▶ _AIM_:
Repeat word for word the passage of the McStas mailing-list message that starts at "When you put" and ends at "done that yet)".

▶ _PAGE_:
▼
About component version and origin
Emmanuel Farhi
farhi at ill.fr
Fri Mar 16 10:14:54 CET 2001
Hello all of you,
About the Gravity_guide (attached file):
The 'G' constant should be a protected variable, to avoid conflicts with other macros:
OUTPUT PARAMETERS (ww,hh,whalf,hhalf,lwhalf,lhhalf)
...
double G;
...
G=9.82;
About the Bender:
The Bender doc header is not valid. I here attach a full version.
About version control for comp:
I do not think the proposition of Per-Olof will solve the problems of indentifying what are the
component versions and origin. At the end you would have only 'official updated' and
'unofficial' components, and this info would not be very useful !
The best way would be to have a 'version' column in the McDoc automatic page (list of comps).
Also, the column 'Help' is not very informative (except when you click on 'More...'. perhaps
this 'More...' item could be moved to 'More (version number)'. If McStas is to be opened and
shared by users, I think the real origin of the components should be displayed clearly, even
when these comps are included in the official release. I like to know that the bender comes from
Erlangen.
When you put 'official release', just add also the McStas version it is associated to (modify
headers to have this displayed).
Comp update
Also, perhaps it is the time, for version 1.4.1 to come, to update the POLARISATION PARAMETERS
(sx, sy, sz) in every comp ? (I have not done that yet)
Version 1.4.1 to come
I have put in the ILL McStas page (http://www.ill.fr/tas/mcstas/) an updated version of McStas
1.4 called mcstas-1.4a. It includes all the updates that were discussed these two last weeks:
* new lib/mcstas-r.h and .c to remove the 2e9 limit (passed run_num counter from int to
double)
* signal handler for Unix/Linux (to see the simulation status with kill -USR1 <pid>, and also
to stop it saving results with other signals/interupts) in lib/mcstas-r.h and .c
* a new internal mcstas function 'double get_run_num()' to get the number of iterations
performed until now in a simulation.
* new Monitor_nD (0.13.9) with 3He gas handling, intermediate results saving during long
simulations (works with the new mcstas-r lib only). a PreMonitor_nD to make correlations
between two positions.
* bug corrected in Source_Optimizer (0.09), and asociated Monitor_Optimizer (0.08) that
caused a SIGFPE error (div per 0 during optimisation of the spin divergence)
* new Gravity_Guide (1.2) protecting internal variables, and having G as a protected comp
symbol (not a macro)
* new Bender (1.1)
* an update of the 'cogen.c' file for correct handling of string parametrs in instruments
* an update of lib/mcfrontlib.pl to plot results for simulations using instrument string
parameters
This is to wait until 1.4.1 appears !!
Cheers. Emmanuel.
▲
Stored records
▼
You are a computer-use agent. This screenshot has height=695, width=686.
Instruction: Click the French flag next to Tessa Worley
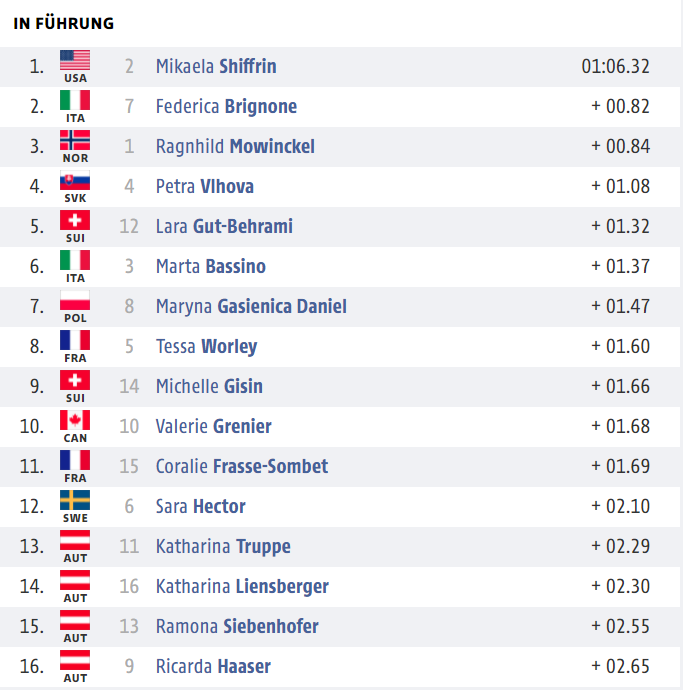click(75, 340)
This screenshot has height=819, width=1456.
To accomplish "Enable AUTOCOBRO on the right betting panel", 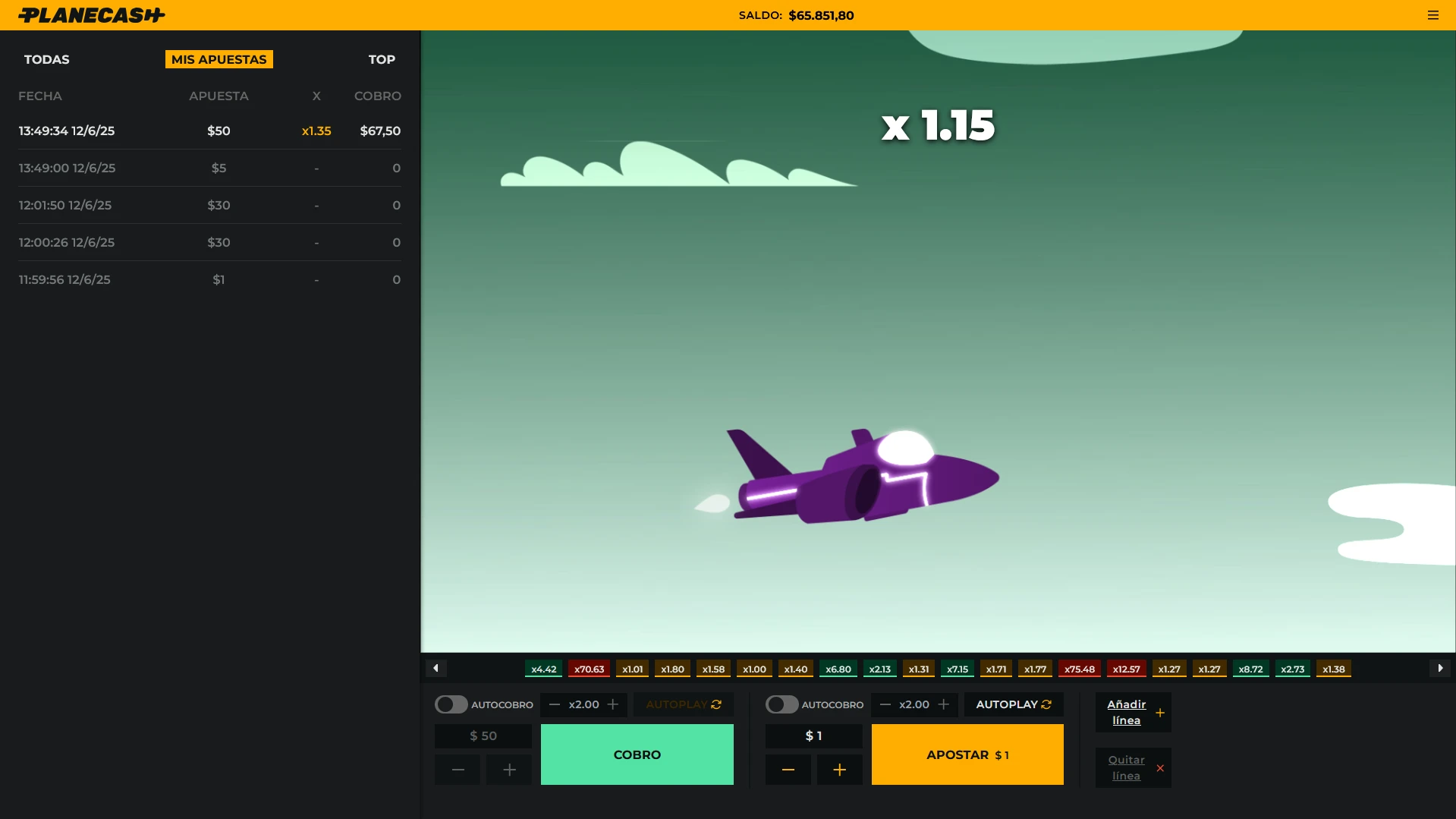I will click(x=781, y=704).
▲
▶ _EXERCISE RESPONSE_:
When you put 'official release', just add also the McStas version it is associated to (modify
headers to have this displayed).
Comp update
Also, perhaps it is the time, for version 1.4.1 to come, to update the POLARISATION PARAMETERS
(sx, sy, sz) in every comp ? (I have not done that yet)